Human voices have at least two distinct vocal registers, called the "head" and "chest" voices. Most people can sing tones within a certain range of lower pitches in their chest voice and tones within a certain range of higher pitch in their head voice. Falsetto is an "unsupported" register forcing vocal cords into a higher pitch without any head or chest voice air support. The basic yodel requires sudden alterations of vocal register from a low-pitched chest voice to high falsetto tones sung on vowel sounds: AH, OH, OO for chest notes and AY or EE for the falsetto. The constant change of register between the normal voice and falsetto produces a loud, piercing sound which makes the yodel an effective call for herdsmen to their animals, as well as to each other across mountainous terrain. (Wagner, Christopher (1998). Liner notes, American Yodeling: 1911-1946. Trikont. US-0246-2)

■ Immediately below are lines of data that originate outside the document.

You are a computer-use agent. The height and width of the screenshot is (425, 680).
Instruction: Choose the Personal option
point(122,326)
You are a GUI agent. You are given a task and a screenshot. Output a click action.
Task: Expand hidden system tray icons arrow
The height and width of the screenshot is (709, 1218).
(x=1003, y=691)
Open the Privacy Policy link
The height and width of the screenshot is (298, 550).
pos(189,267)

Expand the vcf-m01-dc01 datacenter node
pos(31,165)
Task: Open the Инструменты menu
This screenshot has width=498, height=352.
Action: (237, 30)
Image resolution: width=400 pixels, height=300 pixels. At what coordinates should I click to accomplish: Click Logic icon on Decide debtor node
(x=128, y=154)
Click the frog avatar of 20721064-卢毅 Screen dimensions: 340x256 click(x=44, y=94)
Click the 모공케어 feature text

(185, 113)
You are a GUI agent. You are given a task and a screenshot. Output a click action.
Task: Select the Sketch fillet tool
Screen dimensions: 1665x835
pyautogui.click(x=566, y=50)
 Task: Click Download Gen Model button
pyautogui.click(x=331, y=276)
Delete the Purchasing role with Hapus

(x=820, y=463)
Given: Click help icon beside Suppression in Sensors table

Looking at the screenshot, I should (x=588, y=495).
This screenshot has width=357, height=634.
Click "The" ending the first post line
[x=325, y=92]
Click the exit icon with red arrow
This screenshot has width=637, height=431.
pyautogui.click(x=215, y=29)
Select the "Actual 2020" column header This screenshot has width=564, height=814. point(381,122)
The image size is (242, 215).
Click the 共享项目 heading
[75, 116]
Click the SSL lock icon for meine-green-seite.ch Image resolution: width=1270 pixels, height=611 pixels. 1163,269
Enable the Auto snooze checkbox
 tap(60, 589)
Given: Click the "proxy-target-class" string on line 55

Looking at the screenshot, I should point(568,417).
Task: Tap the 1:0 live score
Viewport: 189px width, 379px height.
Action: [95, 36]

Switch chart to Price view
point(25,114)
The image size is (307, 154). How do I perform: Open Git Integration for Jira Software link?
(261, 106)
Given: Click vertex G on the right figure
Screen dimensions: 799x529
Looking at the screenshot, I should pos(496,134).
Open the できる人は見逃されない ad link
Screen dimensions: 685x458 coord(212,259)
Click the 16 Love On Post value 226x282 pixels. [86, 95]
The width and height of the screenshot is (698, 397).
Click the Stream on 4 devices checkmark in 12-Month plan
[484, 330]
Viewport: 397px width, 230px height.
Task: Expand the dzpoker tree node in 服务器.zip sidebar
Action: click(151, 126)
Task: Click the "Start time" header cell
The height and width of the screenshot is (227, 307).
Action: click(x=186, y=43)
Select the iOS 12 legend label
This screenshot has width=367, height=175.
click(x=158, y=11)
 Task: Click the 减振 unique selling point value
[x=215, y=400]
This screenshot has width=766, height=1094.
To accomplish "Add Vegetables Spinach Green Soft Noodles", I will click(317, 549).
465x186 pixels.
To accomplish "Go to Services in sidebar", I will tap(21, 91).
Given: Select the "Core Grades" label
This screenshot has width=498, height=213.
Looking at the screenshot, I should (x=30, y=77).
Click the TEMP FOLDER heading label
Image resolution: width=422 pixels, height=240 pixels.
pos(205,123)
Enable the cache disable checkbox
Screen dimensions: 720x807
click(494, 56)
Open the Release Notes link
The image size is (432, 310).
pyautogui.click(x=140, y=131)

Yodeling first became popular in North America in the early 1800’s when groups from Europe began touring here and performing their incredible vocal skill. By the 1920’s through to the 1940’s yodeling was particularly associated with cowboy music made popular by the singing cowboys of early Western movies, but by the 1950’s fewer and fewer country and western performers employed the skill in their music. While it is not found often in popular music today, it might surprise people to learn that Bill Haley of Bill Haley and the Comets, in the 1940’s was the Indiana State Yodeling Champion. And Gwen Stefani also yodeled in her 2006 single “Wind it Up”.

Of course, yodeling is not the only skill BJ & Friends can demonstrate to their audiences as they showed with The Auctioneer’s Song. That auction cry is another skill that takes much practice to master, but Bill had the magic vocals for that song. The hour long performance included many well-known favourites such as Tennessee Waltz, I’ll Fly Away, and the Wabash Cannonball. One other favourite that was specially reworked by Sam Bueckert was I’ve Been Everywhere. Originally written by Australian Geoff Mack it has been recorded by Hank Snow, Johnny Cash and Stompin’ Tom Connors, Bueckert made it his own by substituting the names of 115 Saskatchewan towns and villages into the famous song.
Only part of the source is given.